> Goal
Render the lines below as a JSON list of strings, one string per line, omitting blank lines and leaving the pictures out.

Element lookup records

+ + +

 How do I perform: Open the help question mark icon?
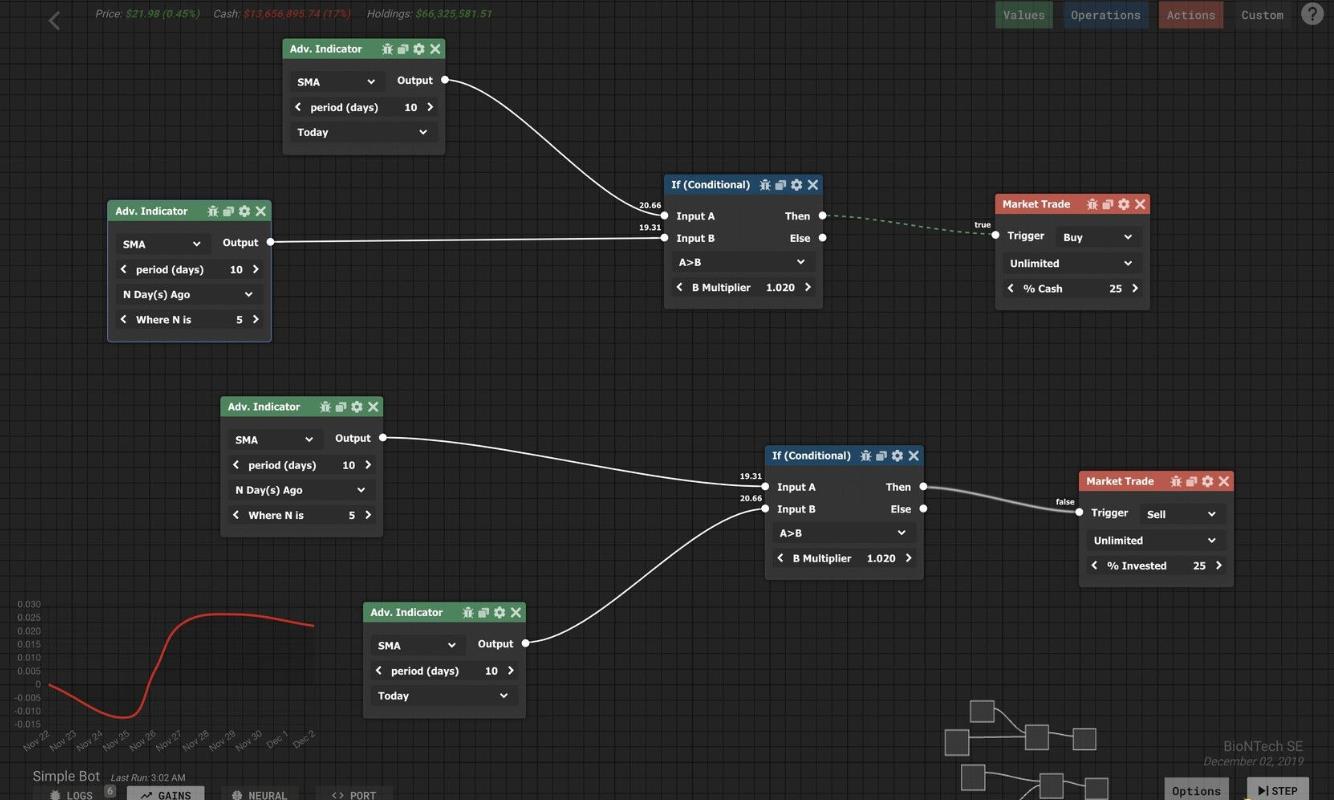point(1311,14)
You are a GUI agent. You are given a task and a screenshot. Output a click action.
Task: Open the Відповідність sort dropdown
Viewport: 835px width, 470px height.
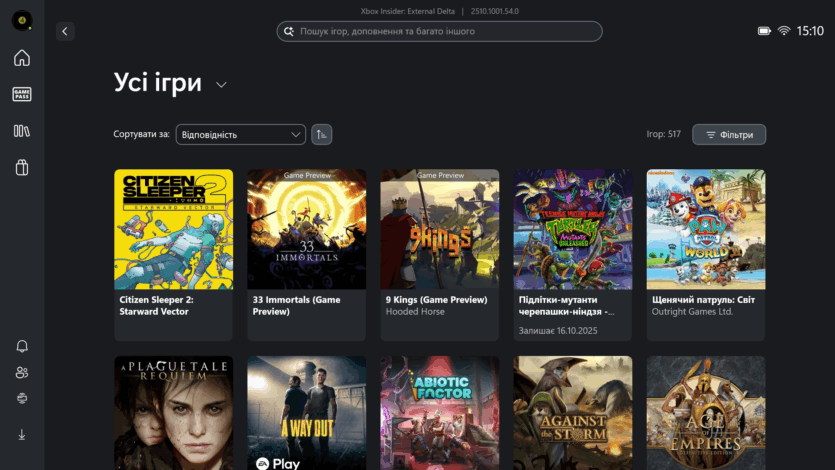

+ + +

> Exercise answer
[
  " How do I perform: Open the help question mark icon?",
  "point(1311,14)",
  "You are a GUI agent. You are given a task and a screenshot. Output a click action.",
  "Task: Open the Відповідність sort dropdown",
  "Viewport: 835px width, 470px height."
]